§ EXCERPT:

One basic good essential for sexually reproducing species to sustain their numbers are viable reproductive partners. Currently neither of the two surviving female Northern White Rhinos has access to a viable breeding partner because no males exist. As this state is a direct result of culpable human action, some believe that frozen tissue from Northern White Rhinos should be used to clone replacement breeding stock sufficient for the population to recover to sustainable levels.Footnote 11 A similar argument has been made regarding Black-footed Ferrets. As all surviving Black-footed Ferrets are descended from just seven survivors, it is feared that their low numbers and diminished genetic diversity put them at imminent risk of inbreeding depression and reproductive failure. In other words, they may be on the brink of an “extinction vortex”, even while their needs for other basic natural goods are being met. This might be forestalled by providing Black-Footed Ferrets with the genetically diverse reproductive partners they currently lack, if it becomes possible to produce offspring by cloning the tissue of preserved ferrets. Another candidate might be the Ivory-Billed Woodpecker. Unconfirmed observations have persuaded some that the species may persist but in numbers so low, extinction must be imminent. Were it possible to edit the genome of a related species of woodpecker in order to provide surviving Ivory-Billed Woodpeckers with viable partners, their extinction might be forestalled. Had these technologies been available in the late 1920s, we might have used them to provide reproductive partners for the last three Heath Hens, all male. As we were responsible for their plight, we would have owed it to them to make the attempt. Might we owe it them now?

§ WHAT TO WORK ON:
In the excerpt on using cloning and gene editing for endangered species, all surviving Black-footed Ferrets are descended from how many survivors?

[Source records]
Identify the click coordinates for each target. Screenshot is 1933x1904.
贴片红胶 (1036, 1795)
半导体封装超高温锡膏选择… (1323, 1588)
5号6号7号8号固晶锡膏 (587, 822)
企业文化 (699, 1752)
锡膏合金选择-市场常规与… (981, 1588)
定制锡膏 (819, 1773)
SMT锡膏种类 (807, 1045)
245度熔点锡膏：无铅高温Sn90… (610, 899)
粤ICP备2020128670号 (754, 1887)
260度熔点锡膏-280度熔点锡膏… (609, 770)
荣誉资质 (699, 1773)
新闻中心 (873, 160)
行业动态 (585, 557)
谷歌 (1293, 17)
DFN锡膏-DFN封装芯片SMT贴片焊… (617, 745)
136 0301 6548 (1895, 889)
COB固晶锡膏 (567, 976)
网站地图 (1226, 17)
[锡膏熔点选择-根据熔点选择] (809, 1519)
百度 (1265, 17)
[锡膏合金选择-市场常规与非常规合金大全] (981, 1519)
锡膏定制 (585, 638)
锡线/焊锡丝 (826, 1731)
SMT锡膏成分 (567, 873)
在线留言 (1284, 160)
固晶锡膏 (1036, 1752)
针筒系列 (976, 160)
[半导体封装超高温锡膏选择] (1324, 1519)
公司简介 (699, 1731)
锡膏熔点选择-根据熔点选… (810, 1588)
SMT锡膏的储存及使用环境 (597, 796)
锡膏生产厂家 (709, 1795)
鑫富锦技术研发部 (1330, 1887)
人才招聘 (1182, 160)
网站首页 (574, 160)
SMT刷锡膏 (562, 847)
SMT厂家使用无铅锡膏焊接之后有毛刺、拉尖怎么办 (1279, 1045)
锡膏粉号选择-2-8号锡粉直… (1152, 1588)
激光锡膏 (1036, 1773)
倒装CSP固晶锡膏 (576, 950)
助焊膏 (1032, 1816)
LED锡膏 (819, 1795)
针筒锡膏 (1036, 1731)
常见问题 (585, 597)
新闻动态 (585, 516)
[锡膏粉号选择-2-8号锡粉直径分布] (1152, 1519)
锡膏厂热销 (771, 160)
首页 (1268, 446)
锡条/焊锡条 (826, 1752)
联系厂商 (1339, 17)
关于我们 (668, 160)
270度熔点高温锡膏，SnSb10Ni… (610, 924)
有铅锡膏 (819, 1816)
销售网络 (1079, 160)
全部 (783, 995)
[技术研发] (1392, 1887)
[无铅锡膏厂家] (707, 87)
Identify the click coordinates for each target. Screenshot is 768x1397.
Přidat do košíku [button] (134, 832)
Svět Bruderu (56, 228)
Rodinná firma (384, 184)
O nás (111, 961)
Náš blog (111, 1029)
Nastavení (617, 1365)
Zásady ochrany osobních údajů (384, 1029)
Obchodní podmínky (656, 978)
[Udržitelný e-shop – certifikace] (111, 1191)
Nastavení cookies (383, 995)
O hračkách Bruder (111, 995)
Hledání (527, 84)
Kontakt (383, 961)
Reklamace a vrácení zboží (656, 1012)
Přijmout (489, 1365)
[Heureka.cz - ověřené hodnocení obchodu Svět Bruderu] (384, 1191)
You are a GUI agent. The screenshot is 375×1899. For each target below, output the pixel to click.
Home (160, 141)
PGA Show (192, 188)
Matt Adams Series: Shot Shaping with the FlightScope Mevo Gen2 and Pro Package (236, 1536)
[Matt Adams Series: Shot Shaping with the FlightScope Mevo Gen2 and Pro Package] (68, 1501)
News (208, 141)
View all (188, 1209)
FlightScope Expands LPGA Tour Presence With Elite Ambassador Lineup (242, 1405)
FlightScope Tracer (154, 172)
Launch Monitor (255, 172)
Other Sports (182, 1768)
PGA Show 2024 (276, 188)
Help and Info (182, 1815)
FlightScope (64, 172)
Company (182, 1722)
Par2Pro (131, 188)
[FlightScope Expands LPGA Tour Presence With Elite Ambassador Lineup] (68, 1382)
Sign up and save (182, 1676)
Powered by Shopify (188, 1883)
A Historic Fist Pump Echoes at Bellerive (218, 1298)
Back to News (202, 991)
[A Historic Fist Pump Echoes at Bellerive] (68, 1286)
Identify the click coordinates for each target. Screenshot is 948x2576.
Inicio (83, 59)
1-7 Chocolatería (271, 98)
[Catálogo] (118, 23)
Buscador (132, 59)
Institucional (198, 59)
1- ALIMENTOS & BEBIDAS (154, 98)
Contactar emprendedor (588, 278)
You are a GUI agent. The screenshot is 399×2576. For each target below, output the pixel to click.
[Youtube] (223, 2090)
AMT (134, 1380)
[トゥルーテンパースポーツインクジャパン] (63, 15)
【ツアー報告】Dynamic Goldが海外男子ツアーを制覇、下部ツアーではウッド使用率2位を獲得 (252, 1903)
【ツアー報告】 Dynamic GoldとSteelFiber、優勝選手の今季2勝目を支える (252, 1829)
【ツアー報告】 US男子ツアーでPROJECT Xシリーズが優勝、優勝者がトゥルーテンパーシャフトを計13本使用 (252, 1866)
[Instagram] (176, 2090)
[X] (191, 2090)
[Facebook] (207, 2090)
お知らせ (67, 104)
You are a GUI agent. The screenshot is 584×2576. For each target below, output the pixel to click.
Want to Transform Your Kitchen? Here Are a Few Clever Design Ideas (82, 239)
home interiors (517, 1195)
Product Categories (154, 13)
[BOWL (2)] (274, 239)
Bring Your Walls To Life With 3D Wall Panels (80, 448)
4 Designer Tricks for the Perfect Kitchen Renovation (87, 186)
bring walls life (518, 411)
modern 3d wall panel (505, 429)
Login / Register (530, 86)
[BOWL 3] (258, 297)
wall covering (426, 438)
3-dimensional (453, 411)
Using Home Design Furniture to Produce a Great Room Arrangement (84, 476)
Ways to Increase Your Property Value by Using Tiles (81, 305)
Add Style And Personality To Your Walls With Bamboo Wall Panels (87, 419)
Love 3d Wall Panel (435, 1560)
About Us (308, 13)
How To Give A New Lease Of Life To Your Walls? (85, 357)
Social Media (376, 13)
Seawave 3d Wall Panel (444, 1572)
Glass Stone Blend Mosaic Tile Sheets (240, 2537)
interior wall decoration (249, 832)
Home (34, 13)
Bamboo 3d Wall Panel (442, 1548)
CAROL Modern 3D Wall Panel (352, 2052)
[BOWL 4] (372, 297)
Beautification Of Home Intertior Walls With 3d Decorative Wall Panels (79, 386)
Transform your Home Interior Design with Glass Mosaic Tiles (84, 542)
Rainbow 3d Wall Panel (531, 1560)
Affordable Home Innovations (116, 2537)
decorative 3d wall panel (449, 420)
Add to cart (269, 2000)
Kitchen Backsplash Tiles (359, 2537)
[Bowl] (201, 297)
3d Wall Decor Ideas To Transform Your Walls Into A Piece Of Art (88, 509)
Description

§ WORKED SOLUTION:
Seven.